Season four of Moosemeat & Marmalade kicks off Feb. 7

The duo of Art Napoleon and Day Hayes (right) make up the quintessentially Canadian-sounding TV show Moosemeat & Marmalade which will feature Denman Island this season. Photo submitted

One chef is an experienced hunter and outdoor cook, while the other is a classically-trained French chef from the U.K.

Together, the duo of Art Napoleon and Day Hayes make up the quintessentially Canadian-sounding TV show Moosemeat & Marmalade, which made its way to Denman Island for an episode set to air later this spring.

“From hunting to foraging to shopping and cooking, no two stops are the same and the food we introduce this season isn’t exactly your standard fare – which makes it all the more exciting,” said Napoleon in a release.

Now in its fourth season on APTN, the pair takes viewers on an around-the-world culinary journey that pushes boundaries and explores new flavours and techniques both in the kitchen and out in the wild.

Napoleon and Hayes both have Island connections. Napoleon has Masters of Arts from the University of Victoria and facilitates cultural awareness workshops and tours regularly as a musical performer and speaker.

Hayes owns The London Chef, a cooking school, pantry and catering kitchen in Victoria.

The show kicks off its new season on Feb. 7, and in addition to Denman Island, Moosemeat & Marmalade takes viewers spearfishing in the Mediterranean to hunting seals on the frozen Arctic Ocean.

Along the way, the chefs prepare dishes such as barbecued raccoon, stuffed moose heart and bull testicles.

The food documentary aims to focus on protecting traditional food sources and celebrates local food traditions while also introducing new and innovative topics and ingredients along the way, added Napoleon.

Each episode also looks at trending food topics including food security and sustainability.
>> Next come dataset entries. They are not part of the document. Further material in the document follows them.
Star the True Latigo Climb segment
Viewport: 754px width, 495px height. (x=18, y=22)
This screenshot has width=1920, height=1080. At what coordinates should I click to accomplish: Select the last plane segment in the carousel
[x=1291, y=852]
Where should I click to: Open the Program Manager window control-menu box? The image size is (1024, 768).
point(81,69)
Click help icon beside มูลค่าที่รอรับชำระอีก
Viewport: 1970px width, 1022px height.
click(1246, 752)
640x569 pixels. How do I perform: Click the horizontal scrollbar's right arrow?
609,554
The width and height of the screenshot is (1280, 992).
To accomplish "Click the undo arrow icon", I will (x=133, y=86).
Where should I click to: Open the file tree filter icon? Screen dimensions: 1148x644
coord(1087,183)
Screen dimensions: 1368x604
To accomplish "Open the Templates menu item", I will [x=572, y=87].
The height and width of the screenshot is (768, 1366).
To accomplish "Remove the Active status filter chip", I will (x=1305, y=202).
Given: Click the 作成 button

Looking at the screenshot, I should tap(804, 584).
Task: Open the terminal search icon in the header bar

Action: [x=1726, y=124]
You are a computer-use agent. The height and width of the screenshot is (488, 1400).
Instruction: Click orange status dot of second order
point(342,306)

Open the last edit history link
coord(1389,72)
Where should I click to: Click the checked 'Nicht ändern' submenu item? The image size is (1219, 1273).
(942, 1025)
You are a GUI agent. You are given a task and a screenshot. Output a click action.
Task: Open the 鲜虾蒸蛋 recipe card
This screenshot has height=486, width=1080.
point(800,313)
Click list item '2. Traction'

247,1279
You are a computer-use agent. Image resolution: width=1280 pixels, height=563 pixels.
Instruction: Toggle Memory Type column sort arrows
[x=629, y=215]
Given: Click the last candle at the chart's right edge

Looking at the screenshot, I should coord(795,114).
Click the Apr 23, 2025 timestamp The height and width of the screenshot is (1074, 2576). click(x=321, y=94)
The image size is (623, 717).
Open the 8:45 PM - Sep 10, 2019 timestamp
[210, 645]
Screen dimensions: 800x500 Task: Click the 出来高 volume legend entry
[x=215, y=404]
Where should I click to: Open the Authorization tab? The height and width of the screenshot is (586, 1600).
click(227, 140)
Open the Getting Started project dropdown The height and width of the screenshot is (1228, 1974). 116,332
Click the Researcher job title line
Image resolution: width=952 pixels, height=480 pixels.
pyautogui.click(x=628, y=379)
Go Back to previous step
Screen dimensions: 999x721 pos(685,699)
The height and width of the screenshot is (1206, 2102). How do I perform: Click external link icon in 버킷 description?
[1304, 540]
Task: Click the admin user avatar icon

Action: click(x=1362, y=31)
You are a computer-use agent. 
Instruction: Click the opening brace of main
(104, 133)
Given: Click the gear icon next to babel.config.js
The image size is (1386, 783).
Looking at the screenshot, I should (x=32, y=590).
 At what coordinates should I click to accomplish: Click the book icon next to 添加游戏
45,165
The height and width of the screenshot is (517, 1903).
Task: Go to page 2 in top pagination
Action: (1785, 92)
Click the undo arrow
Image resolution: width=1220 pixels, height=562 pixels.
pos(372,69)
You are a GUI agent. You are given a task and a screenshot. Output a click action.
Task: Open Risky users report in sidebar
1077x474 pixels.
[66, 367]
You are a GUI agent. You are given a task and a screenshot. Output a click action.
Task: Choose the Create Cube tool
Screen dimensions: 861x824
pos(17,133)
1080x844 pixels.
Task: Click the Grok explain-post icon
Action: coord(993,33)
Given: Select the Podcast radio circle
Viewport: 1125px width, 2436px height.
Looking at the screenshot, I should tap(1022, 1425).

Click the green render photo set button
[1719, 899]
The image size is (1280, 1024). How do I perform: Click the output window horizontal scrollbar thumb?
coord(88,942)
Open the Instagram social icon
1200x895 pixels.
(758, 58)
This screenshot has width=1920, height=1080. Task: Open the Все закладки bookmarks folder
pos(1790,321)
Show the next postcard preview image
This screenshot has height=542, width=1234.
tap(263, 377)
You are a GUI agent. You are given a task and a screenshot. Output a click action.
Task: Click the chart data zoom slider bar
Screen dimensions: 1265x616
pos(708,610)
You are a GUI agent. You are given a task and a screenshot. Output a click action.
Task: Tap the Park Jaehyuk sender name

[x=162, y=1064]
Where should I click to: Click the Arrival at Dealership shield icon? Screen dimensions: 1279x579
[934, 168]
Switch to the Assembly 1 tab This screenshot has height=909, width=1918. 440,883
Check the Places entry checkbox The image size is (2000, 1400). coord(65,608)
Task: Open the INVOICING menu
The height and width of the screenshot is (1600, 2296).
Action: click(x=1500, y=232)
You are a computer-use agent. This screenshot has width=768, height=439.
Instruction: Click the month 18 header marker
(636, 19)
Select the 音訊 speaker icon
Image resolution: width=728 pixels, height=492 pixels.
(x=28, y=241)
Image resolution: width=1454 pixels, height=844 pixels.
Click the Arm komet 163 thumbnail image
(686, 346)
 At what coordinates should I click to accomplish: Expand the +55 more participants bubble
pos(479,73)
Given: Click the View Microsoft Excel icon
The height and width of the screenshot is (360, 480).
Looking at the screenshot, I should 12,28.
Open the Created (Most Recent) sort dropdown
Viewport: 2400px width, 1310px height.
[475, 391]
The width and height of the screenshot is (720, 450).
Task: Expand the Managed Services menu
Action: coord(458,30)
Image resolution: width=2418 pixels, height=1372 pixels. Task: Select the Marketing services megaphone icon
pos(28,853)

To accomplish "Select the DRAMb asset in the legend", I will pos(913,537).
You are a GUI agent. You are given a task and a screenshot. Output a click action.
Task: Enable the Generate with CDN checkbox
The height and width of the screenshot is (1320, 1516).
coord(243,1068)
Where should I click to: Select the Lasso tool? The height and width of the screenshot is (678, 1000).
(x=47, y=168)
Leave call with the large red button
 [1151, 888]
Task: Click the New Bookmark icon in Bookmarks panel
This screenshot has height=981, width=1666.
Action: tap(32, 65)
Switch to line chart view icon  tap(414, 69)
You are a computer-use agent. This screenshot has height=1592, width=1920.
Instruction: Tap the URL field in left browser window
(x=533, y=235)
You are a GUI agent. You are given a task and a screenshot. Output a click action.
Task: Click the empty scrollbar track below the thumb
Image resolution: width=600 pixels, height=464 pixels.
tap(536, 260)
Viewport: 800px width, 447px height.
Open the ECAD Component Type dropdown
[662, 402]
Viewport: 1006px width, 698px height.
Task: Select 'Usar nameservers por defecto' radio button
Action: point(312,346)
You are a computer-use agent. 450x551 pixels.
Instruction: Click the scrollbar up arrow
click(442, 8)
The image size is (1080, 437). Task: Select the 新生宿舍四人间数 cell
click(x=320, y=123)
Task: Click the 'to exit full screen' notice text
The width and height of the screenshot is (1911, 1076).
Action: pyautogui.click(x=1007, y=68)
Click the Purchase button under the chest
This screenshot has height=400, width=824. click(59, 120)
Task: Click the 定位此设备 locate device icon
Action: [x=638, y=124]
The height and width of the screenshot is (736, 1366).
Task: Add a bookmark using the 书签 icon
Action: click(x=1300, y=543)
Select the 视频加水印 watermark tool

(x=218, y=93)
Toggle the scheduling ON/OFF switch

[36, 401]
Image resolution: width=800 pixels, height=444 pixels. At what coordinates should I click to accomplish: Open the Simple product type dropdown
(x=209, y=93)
This season also focuses on exploring the life and culture of urban Indigenous populations, showing audiences the importance of preserving sacred food traditions, practices and territories.

Last year, the show made its way to the Island, stopping off at two organic free-range farms in the Cowichan Valley to source poultry and eggs.

The first episode of the fourth season hits the small screen at 7 p.m. on Feb. 7.